A debate is raging within Prime Minister Pushpa Kamal Dahal’s party, the Communist Party of Nepal (Maoist), or CPN(M), on whether to go ahead with the democratic peace drive, or return to the agenda of “total revolution” and establish a totalitarian communist regime, a line favoured by hardliners such as Mohan Vaidya, alias Kiran.
Also see Nepal At A Glance (Graphic)
“We will meet shortly to chart out a strategy for the course to follow,” said a CPN(M) leader who didn’t want to be named.
Dahal, also known as Prachanda, a former Maoist rebel, was elected prime minister by the constituent assembly on 15 August. One of the first decisions of the assembly, formed after the April elections, was to abolish Nepal’s monarchy and proclaim it a republic — the world’s youngest.
A government official, who spoke on condition of anonymity, said: “The forces within and outside the country are threatening this government. Prachanda has a long road ahead of him.” Differences within the CPN(M) have prompted the comparatively liberal Communist Party of Nepal (Unified Marxist-Leninist), or CPN(UML), to increasingly veer towards the opposition Nepali Congress in attempts to forge a joint front.
To make matters worse, Madhesi Janaadhikar Forum, or MJF, a government ally, analysts say, may pull out after its national convention to be held in February, on the issue of making the Terai region a separate state. Both the CPN(M) and CPN(UML) oppose granting statehood to the region.
“Nepali people are going through a confusing time. If the present coalition is unable to do anything, then there is only one way for this country to go — which is down,” said Prashant Aryal, editor of Nepal National Weekly, a weekly magazine.
In the 575-member assembly, CPN(M) is the largest party with 227 seats, followed by the Nepali Congress with 113 members. CPN(UML), MJF and Terai Madhesi Janaadhikar Forum have 108, 52 and 21 seats, respectively.
“There is a very strong emergence of identity-based politics in Nepal,” said an official at the Indian embassy, asking not to be named. “There is a lot of contradiction. The CPN(M) itself is not solidly behind the peace process.”
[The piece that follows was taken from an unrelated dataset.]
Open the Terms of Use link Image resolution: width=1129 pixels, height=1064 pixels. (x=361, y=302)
There is growing apprehension among the citizens about the formulation of the constitution, which is required to be passed within two-and-a-half years of the first meeting of the constituent assembly.
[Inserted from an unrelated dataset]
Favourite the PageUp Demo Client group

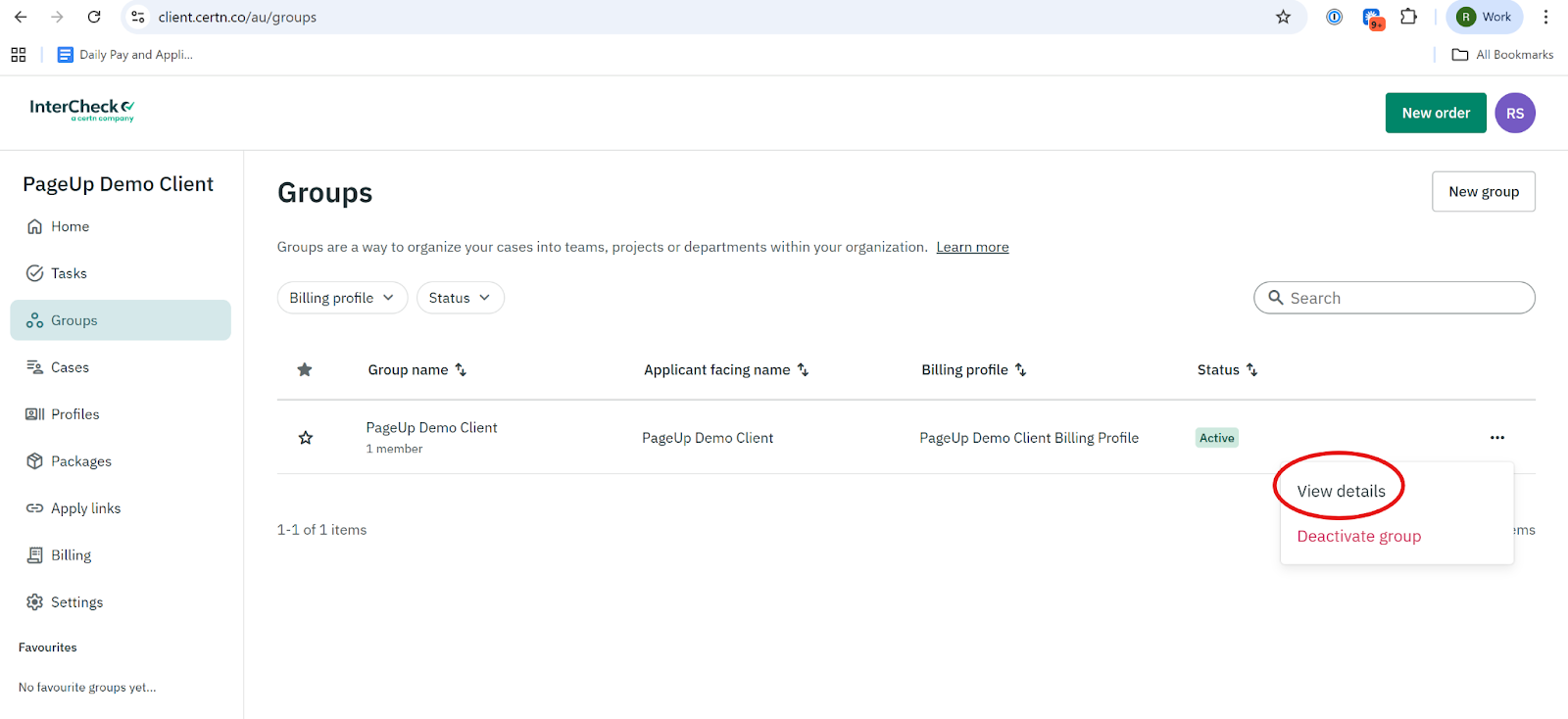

“Interacting with the CPN(M), we got this sense that if they are able to do so, they would set up a totalitarian government in Nepal. How far they succeed in this is left to be seen,” said Minendra Rijal, a Nepali Congress member of the constituent assembly. “CPN(UML) is in a lot of dilemma as they have realized this. Even the sanctity of the recently held elections is questionable.”
On whether the Nepali Congress has made overtures to the CPN(UML), Rijal said: “Until CPN(UML) make up their mind which way they go, it wouldn’t make any difference. We tried it after the results were out, but they went with the CPN(M).”
Rijal is a close confidant of Sher Bahadur Deuba, who lost to Dahal by a margin of 351 votes in the Constituent Assembly on 15 August.
“This is a number game. We will still need support from parties such as MJF (to form a joint front),” Rijal added.
Minister of peace and reconstruction Janardan Sharma “Prabhakar” downplayed differences, saying, “There is consensus in differences. Without any difference, there cannot be any consensus. We as a government will solve the differences within.” He was referring to the differences between deputy prime minister and home minister Bamdev Gautam and minister for land reform Matrika Yadav. Yadav is from the CPN(M) and Gautam belongs to the CPN(UML). Both are engaged in a row over an alleged land grab by Yadav’s associates — an issue that has caught national attention.
Reacting to charges of instability being raised against the coalition, Sharma said: “Our budget is yet to come. Let it be presented and be implemented. Only then the indications of development will be felt.”
Finance minister Baburam Bhattarai will present Nepal’s first-ever budget on Friday, but the country’s business leaders remain sceptical.
“There is already a lot of disenchantment. The present leaders in the government do not have the experience to run a country. I am not sure whether this coalition will work. But what choices do we really have?” said a banker who didn’t wish to be named.